▶ WORK TASK
Give the records back exactly as written, but without the images.

▶ RECORDS SUPPLIED

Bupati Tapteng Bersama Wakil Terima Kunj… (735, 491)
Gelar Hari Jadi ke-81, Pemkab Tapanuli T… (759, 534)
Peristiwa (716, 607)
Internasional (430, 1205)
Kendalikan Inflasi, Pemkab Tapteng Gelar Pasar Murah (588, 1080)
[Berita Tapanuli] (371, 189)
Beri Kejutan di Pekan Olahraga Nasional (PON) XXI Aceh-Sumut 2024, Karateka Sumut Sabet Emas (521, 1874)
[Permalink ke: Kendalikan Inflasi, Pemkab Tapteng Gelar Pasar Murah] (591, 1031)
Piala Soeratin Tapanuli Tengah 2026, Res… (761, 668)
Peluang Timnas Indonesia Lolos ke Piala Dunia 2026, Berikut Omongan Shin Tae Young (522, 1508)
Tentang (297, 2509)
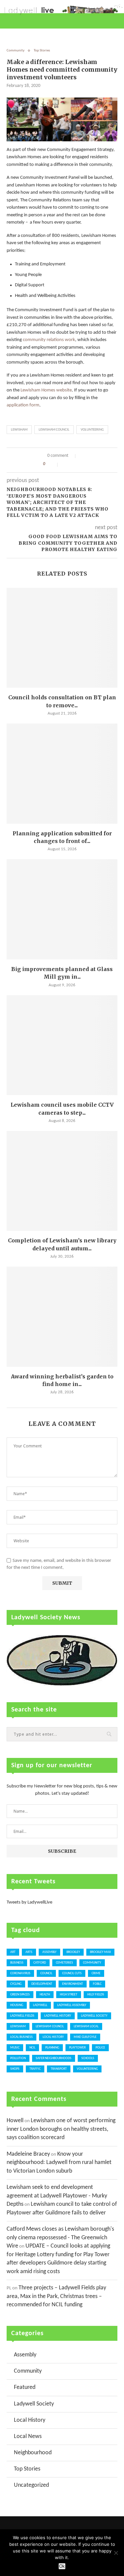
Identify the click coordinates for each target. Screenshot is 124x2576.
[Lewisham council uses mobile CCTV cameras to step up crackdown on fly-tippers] (62, 1045)
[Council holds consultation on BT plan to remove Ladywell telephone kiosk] (62, 638)
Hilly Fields (95, 1994)
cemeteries (64, 1963)
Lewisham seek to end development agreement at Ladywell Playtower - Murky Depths (57, 2195)
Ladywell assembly (71, 2005)
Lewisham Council (54, 430)
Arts (28, 1952)
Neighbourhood (33, 2453)
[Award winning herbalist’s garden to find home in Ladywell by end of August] (62, 1317)
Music (15, 2048)
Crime (96, 1973)
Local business (21, 2037)
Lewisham (19, 430)
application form (23, 405)
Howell (15, 2121)
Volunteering (92, 430)
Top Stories (42, 50)
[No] (115, 2552)
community (92, 1963)
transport (59, 2069)
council (46, 1973)
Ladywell (40, 2005)
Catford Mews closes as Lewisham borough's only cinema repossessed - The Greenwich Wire (60, 2237)
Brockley (73, 1952)
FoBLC (97, 1984)
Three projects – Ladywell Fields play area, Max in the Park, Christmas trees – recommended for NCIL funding (56, 2296)
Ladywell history (57, 2016)
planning (52, 2048)
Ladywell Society (94, 2016)
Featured (24, 2387)
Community (15, 50)
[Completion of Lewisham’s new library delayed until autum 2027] (62, 1181)
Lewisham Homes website (46, 390)
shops (15, 2069)
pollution (18, 2058)
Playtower (77, 2048)
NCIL (32, 2048)
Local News (28, 2436)
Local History (53, 2037)
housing (16, 2005)
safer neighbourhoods (53, 2058)
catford (39, 1963)
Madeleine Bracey (28, 2154)
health (45, 1994)
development (41, 1984)
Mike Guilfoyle (85, 2037)
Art (13, 1952)
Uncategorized (31, 2485)
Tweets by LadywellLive (29, 1902)
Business (16, 1963)
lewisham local (86, 2026)
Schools (87, 2058)
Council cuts (72, 1973)
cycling (15, 1984)
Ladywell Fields (22, 2016)
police (100, 2048)
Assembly (49, 1952)
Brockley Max (100, 1952)
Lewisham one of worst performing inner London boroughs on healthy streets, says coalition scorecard (61, 2129)
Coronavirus (20, 1973)
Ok (62, 2566)
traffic (35, 2069)
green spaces (20, 1994)
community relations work (49, 339)
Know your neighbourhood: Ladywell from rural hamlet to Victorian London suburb (59, 2162)
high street (68, 1994)
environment (72, 1984)
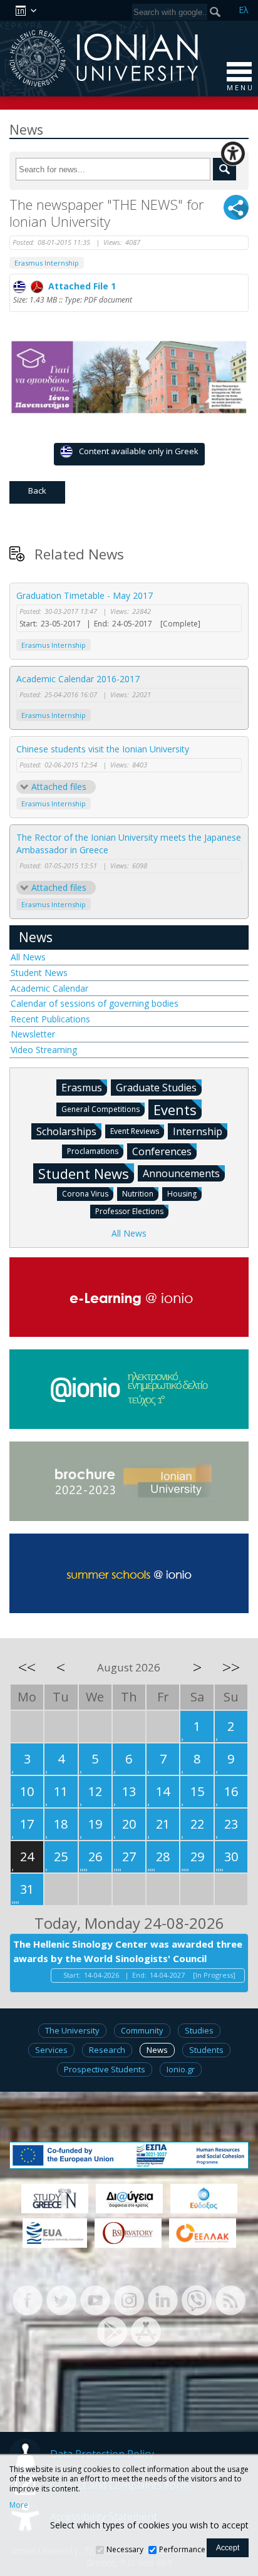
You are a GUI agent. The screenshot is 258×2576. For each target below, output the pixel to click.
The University (72, 2030)
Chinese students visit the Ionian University (102, 749)
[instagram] (129, 2299)
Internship (197, 1131)
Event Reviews (134, 1131)
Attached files (58, 786)
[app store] (146, 2331)
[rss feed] (230, 2299)
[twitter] (61, 2299)
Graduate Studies (156, 1087)
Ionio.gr (181, 2069)
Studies (199, 2030)
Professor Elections (129, 1211)
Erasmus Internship (46, 262)
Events (175, 1109)
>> (231, 1667)
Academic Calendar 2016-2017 (78, 679)
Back (37, 490)
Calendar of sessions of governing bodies (94, 1003)
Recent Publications (50, 1019)
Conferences (162, 1151)
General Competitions (100, 1109)
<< (27, 1667)
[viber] (196, 2299)
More (18, 2505)
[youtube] (95, 2299)
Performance (182, 2549)
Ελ (244, 10)
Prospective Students (104, 2069)
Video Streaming (44, 1050)
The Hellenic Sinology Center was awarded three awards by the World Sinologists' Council (127, 1951)
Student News (39, 973)
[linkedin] (162, 2299)
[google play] (112, 2331)
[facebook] (27, 2299)
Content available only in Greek (139, 451)
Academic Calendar (49, 988)
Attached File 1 (79, 286)
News (36, 937)
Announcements (181, 1173)
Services (51, 2049)
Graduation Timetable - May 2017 (84, 595)
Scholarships (66, 1131)
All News (28, 957)
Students (206, 2049)
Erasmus (81, 1087)
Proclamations (92, 1151)
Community (142, 2030)
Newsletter (33, 1034)
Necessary (124, 2549)
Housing (182, 1193)
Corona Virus (85, 1193)
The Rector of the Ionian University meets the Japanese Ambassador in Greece (128, 843)
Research (107, 2049)
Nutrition (137, 1193)
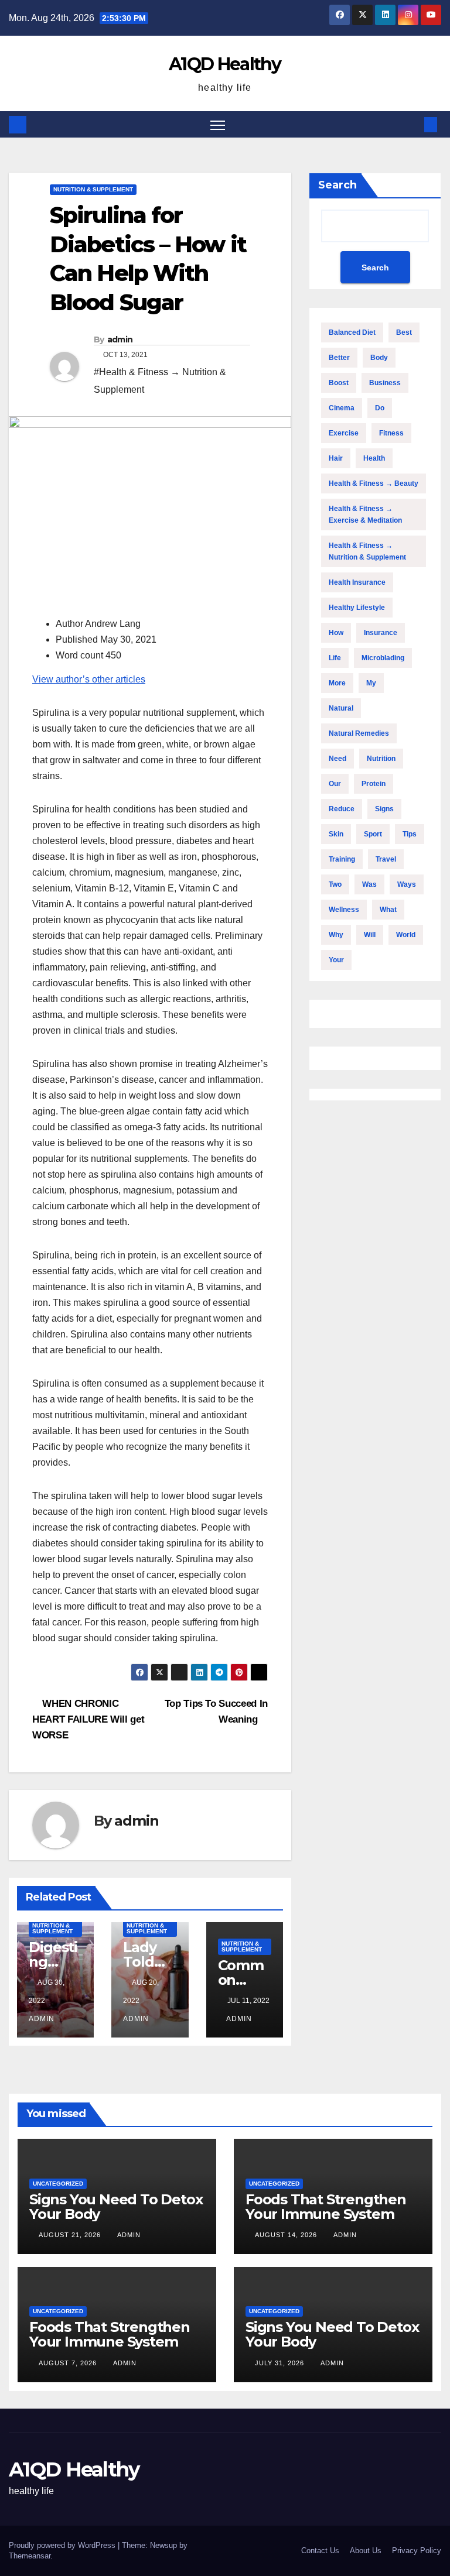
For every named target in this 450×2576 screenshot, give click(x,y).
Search (337, 185)
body (379, 358)
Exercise (344, 433)
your (336, 960)
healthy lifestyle (357, 607)
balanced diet (352, 332)
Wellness (344, 909)
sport (373, 834)
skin (336, 834)
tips (410, 834)
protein (374, 784)
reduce (341, 809)
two (335, 884)
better (339, 358)
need (337, 758)
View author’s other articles (88, 679)
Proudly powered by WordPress (63, 2545)
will (370, 935)
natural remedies (359, 733)
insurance (380, 633)
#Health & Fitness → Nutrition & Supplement (160, 381)
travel (386, 859)
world (405, 935)
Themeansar (29, 2555)
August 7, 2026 (69, 2362)
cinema (341, 408)
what (388, 909)
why (336, 935)
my (371, 683)
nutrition (381, 758)
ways (406, 884)
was (369, 884)
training (342, 859)
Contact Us (320, 2550)
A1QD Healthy (225, 64)
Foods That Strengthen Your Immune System (326, 2206)
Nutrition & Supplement (93, 189)
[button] (411, 124)
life (335, 658)
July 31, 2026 (280, 2362)
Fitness (391, 433)
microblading (383, 658)
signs (384, 809)
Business (385, 383)
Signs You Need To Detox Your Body (115, 2206)
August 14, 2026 (287, 2234)
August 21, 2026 (71, 2234)
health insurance (357, 582)
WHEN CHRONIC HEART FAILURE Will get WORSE (88, 1719)
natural (341, 708)
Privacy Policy (416, 2550)
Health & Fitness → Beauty (373, 483)
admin (120, 339)
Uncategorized (58, 2183)
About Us (365, 2550)
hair (336, 458)
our (335, 784)
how (336, 633)
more (337, 683)
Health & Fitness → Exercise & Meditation (365, 514)
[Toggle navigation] (217, 124)
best (404, 332)
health (374, 458)
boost (339, 383)
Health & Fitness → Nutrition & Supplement (367, 551)
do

▶ EXERCISE SOLUTION
Bupati Tapteng Bersama Wakil Terima Kunj… (735, 491)
Gelar Hari Jadi ke-81, Pemkab Tapanuli T… (759, 534)
Peristiwa (716, 607)
Internasional (430, 1205)
Kendalikan Inflasi, Pemkab Tapteng Gelar Pasar Murah (588, 1080)
[Berita Tapanuli] (371, 189)
Beri Kejutan di Pekan Olahraga Nasional (PON) XXI Aceh-Sumut 2024, Karateka Sumut Sabet Emas (521, 1874)
[Permalink ke: Kendalikan Inflasi, Pemkab Tapteng Gelar Pasar Murah] (591, 1031)
Piala Soeratin Tapanuli Tengah 2026, Res… (761, 668)
Peluang Timnas Indonesia Lolos ke Piala Dunia 2026, Berikut Omongan Shin Tae Young (522, 1508)
Tentang (297, 2509)
Identify the click coordinates for each target. Screenshot is 124x2576.
[Lewisham council uses mobile CCTV cameras to step up crackdown on fly-tippers] (62, 1045)
[Council holds consultation on BT plan to remove Ladywell telephone kiosk] (62, 638)
Hilly Fields (95, 1994)
cemeteries (64, 1963)
Lewisham seek to end development agreement at Ladywell Playtower - Murky Depths (57, 2195)
Ladywell assembly (71, 2005)
Lewisham Council (54, 430)
Arts (28, 1952)
Neighbourhood (33, 2453)
[Award winning herbalist’s garden to find home in Ladywell by end of August] (62, 1317)
Music (15, 2048)
Crime (96, 1973)
Local business (21, 2037)
Lewisham (19, 430)
application form (23, 405)
Howell (15, 2121)
Volunteering (92, 430)
Top Stories (42, 50)
[No] (115, 2552)
community (92, 1963)
transport (59, 2069)
council (46, 1973)
Ladywell (40, 2005)
Catford Mews closes as Lewisham borough's only cinema repossessed - The Greenwich Wire (60, 2237)
Brockley (73, 1952)
FoBLC (97, 1984)
Three projects – Ladywell Fields play area, Max in the Park, Christmas trees – recommended for NCIL funding (56, 2296)
Ladywell history (57, 2016)
planning (52, 2048)
Ladywell Society (94, 2016)
Featured (24, 2387)
Community (15, 50)
[Completion of Lewisham’s new library delayed until autum 2027] (62, 1181)
Lewisham Homes website (46, 390)
shops (15, 2069)
pollution (18, 2058)
Playtower (77, 2048)
NCIL (32, 2048)
Local News (28, 2436)
Local History (53, 2037)
housing (16, 2005)
safer neighbourhoods (53, 2058)
catford (39, 1963)
Madeleine Bracey (28, 2154)
health (45, 1994)
development (41, 1984)
Mike Guilfoyle (85, 2037)
Art (13, 1952)
Uncategorized (31, 2485)
Tweets by LadywellLive (29, 1902)
Business (16, 1963)
lewisham local (86, 2026)
Schools (87, 2058)
Council cuts (72, 1973)
cycling (15, 1984)
Ladywell Fields (22, 2016)
police (100, 2048)
Assembly (49, 1952)
Brockley Max (100, 1952)
Lewisham one of worst performing inner London boroughs on healthy streets, says coalition scorecard (61, 2129)
Coronavirus (20, 1973)
Ok (62, 2566)
traffic (35, 2069)
green spaces (20, 1994)
community relations work (49, 339)
Know your neighbourhood: Ladywell from rural hamlet to Victorian London suburb (59, 2162)
high street (68, 1994)
environment (72, 1984)
You are a GUI agent. The screenshot is 258×2576. For each target below, output the pixel to click.
The University (72, 2030)
Chinese students visit the Ionian University (102, 749)
[instagram] (129, 2299)
Internship (197, 1131)
Event Reviews (134, 1131)
Attached files (58, 786)
[app store] (146, 2331)
[rss feed] (230, 2299)
[twitter] (61, 2299)
Graduate Studies (156, 1087)
Ionio.gr (181, 2069)
Studies (199, 2030)
Professor Elections (129, 1211)
Erasmus Internship (46, 262)
Events (175, 1109)
>> (231, 1667)
Academic Calendar 2016-2017 (78, 679)
Back (37, 490)
Calendar of sessions of governing bodies (94, 1003)
Recent Publications (50, 1019)
Conferences (162, 1151)
General Competitions (100, 1109)
<< (27, 1667)
[viber] (196, 2299)
More (18, 2505)
[youtube] (95, 2299)
Performance (182, 2549)
Ελ (244, 10)
Prospective Students (104, 2069)
Video Streaming (44, 1050)
The Hellenic Sinology Center was awarded three awards by the World Sinologists' Council (127, 1951)
Student News (39, 973)
[linkedin] (162, 2299)
[google play] (112, 2331)
[facebook] (27, 2299)
Content available only in Greek (139, 451)
Academic Calendar (49, 988)
Attached File 1 (79, 286)
News (36, 937)
Announcements (181, 1173)
Services (51, 2049)
Graduation Timetable - May 2017 (84, 595)
Scholarships (66, 1131)
All News (28, 957)
Students (206, 2049)
Erasmus (81, 1087)
Proclamations (92, 1151)
Community (142, 2030)
Newsletter (33, 1034)
Necessary (124, 2549)
Housing (182, 1193)
Corona Virus (85, 1193)
The Rector of the Ionian University meets the Japanese Ambassador in Greece (128, 843)
Research (107, 2049)
Nutrition (137, 1193)
For every named target in this 450×2576 screenshot, give click(x,y).
Search (337, 185)
body (379, 358)
Exercise (344, 433)
your (336, 960)
healthy lifestyle (357, 607)
balanced diet (352, 332)
Wellness (344, 909)
sport (373, 834)
skin (336, 834)
tips (410, 834)
protein (374, 784)
reduce (341, 809)
two (335, 884)
better (339, 358)
need (337, 758)
View author’s other articles (88, 679)
Proudly powered by WordPress (63, 2545)
will (370, 935)
natural remedies (359, 733)
insurance (380, 633)
#Health & Fitness → Nutrition & Supplement (160, 381)
travel (386, 859)
world (405, 935)
Themeansar (29, 2555)
August 7, 2026 (69, 2362)
cinema (341, 408)
what (388, 909)
why (336, 935)
my (371, 683)
nutrition (381, 758)
ways (406, 884)
was (369, 884)
training (342, 859)
Contact Us (320, 2550)
A1QD Healthy (225, 64)
Foods That Strengthen Your Immune System (326, 2206)
Nutrition & Supplement (93, 189)
[button] (411, 124)
life (335, 658)
July 31, 2026 (280, 2362)
Fitness (391, 433)
microblading (383, 658)
signs (384, 809)
Business (385, 383)
Signs You Need To Detox Your Body (115, 2206)
August 14, 2026 (287, 2234)
August 21, 2026 (71, 2234)
health insurance (357, 582)
WHEN CHRONIC HEART FAILURE Will get WORSE (88, 1719)
natural (341, 708)
Privacy Policy (416, 2550)
Health & Fitness → Beauty (373, 483)
admin (120, 339)
Uncategorized (58, 2183)
About Us (365, 2550)
hair (336, 458)
our (335, 784)
how (336, 633)
more (337, 683)
Health & Fitness → Exercise & Meditation (365, 514)
[Toggle navigation] (217, 124)
best (404, 332)
health (374, 458)
boost (339, 383)
Health & Fitness → Nutrition & Supplement (367, 551)
do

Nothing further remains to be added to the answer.